My guess is no, this situation doesn't exist anywhere, but I was curious. I've been looking around for an example and have found plenty of places where the road has three directions signed at once, but never all four.
I've heard it happened decades ago in Long Beach CA, though I don't recall details or which four highways were involved (I think US 6 and CA 1 were two of the four).
Before the '64 renumbering, PCH in Long Beach, for a while, featured "North US 91", "South Alternate US 101", and "East SSR 18" shields east of Atlantic Ave. (itself SSR 15 before 1958) and "North Alternate US 101" and "US 6" (unbannered) to the west of Atlantic Ave. Curiously, the Division of Highways kept most of US 6 unbannered within the state (it certainly was that way through my hometown of Glendale), probably because while the route was nationally an east-west route, it was definitely north-south within the state. Occasionally D7 would post a "north" or "south" banner above the shield, most often along the Harbor Freeway as it was extended south from 1954 to 1961, co-signed with SSR 11; these didn't last long, since the US 6 shields were removed at the beginning of 1964. On the multiplex with US 99, the shields were more often than not arranged vertically, with US 99 on the top and US 6 on the bottom with an occasional "NORTH" or "SOUTH" banner above the US 99 shield. In my hometown, much of the length of the pre-freeway route on San Fernando Road was shared with SSR 134; here the shield arrangement was a US 99 and US 6 shield side-by-side on the top and a SSR 134 shield centered below; if memory serves me correctly, there were no directional banners applied to that combination in either direction. The "99" on top of "6" arrangement with a single directional banner above the US 99 shield was carried over to the first section of the Golden State Freeway opened in 1957 (a section built pre-Interstate funding; it didn't get I-5 shields until the adjoining section south to the Pasadena Freeway was opened in early 1961).

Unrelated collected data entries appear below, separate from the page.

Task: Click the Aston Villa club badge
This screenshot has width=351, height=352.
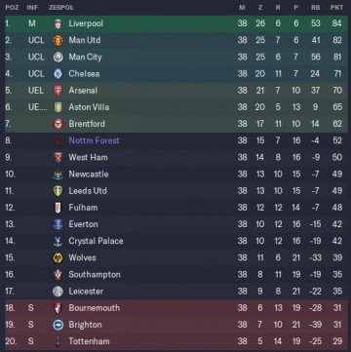Action: tap(58, 107)
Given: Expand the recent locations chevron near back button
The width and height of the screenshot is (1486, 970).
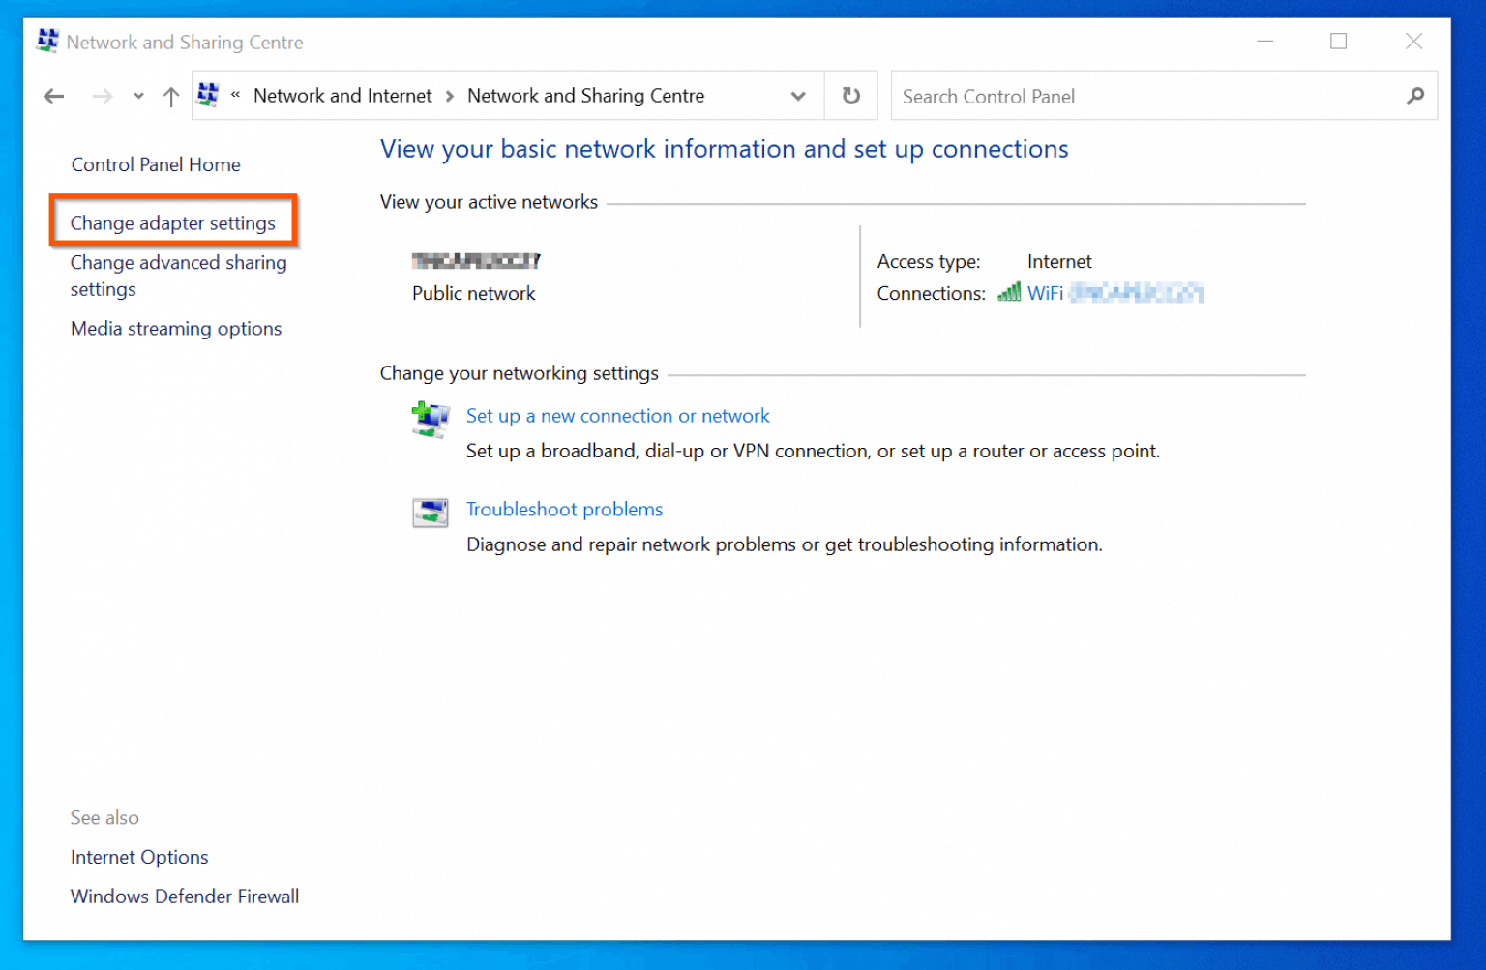Looking at the screenshot, I should (x=137, y=96).
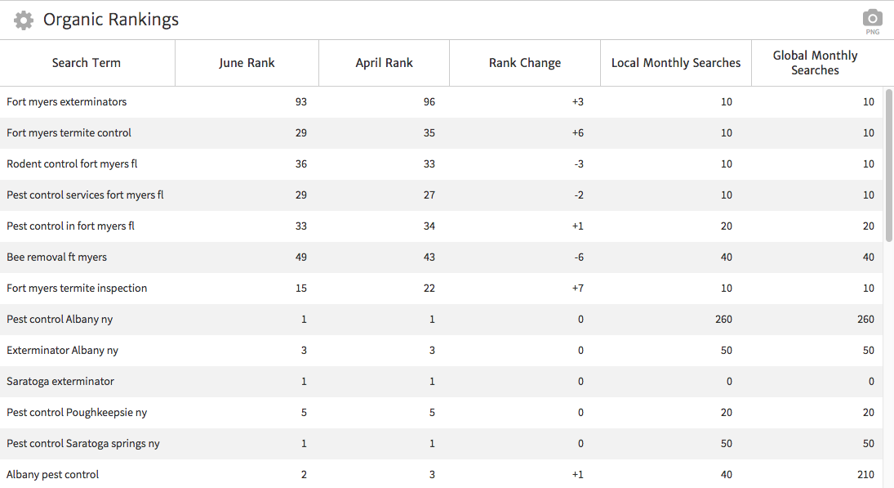The image size is (894, 488).
Task: Click the Organic Rankings widget title
Action: (111, 20)
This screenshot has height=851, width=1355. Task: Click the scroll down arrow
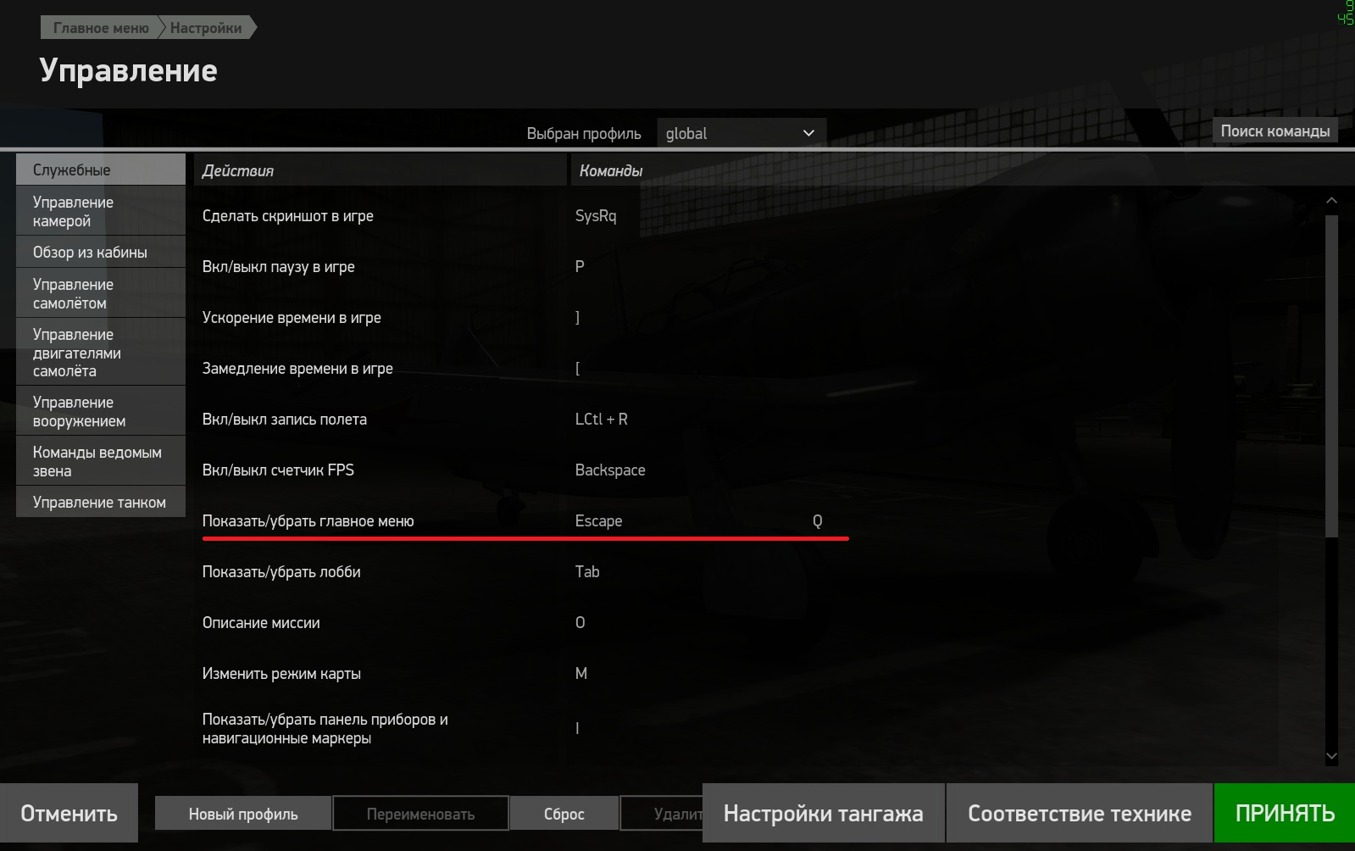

But getting back to the OP premise: the "four routes" in Long Beach that were mentioned were likely a combination of the four (five, counting SSR 15 on Atlantic Ave.) that converged on that intersection; no more than three were on any single stretch of street at any time -- and SSR 18 was itself eventually cut back to the corner of Carson St. (E-W, US 91/SSR 18) and Lakewood Blvd.: N-S, SSR 19, with US 91 and SSR 18 multiplexing south over it to the traffic circle at PCH, where SSR 19 terminated and, for a time, US 91 and SSR 18 turned west with north Alternate US 101. When the Long Beach Freeway was completed in 1958 and SSR 15 moved over to its alignment, the co-termini of US 6 and US 91 was moved to its interchange with PCH/Alternate US 101 (also the southern terminus of SSR 15; the freeway was unsigned south of there). At that time SSR 18 was truncated as previously cited; its multiplex with US 91 was cut back all the way to San Bernardino by 1962.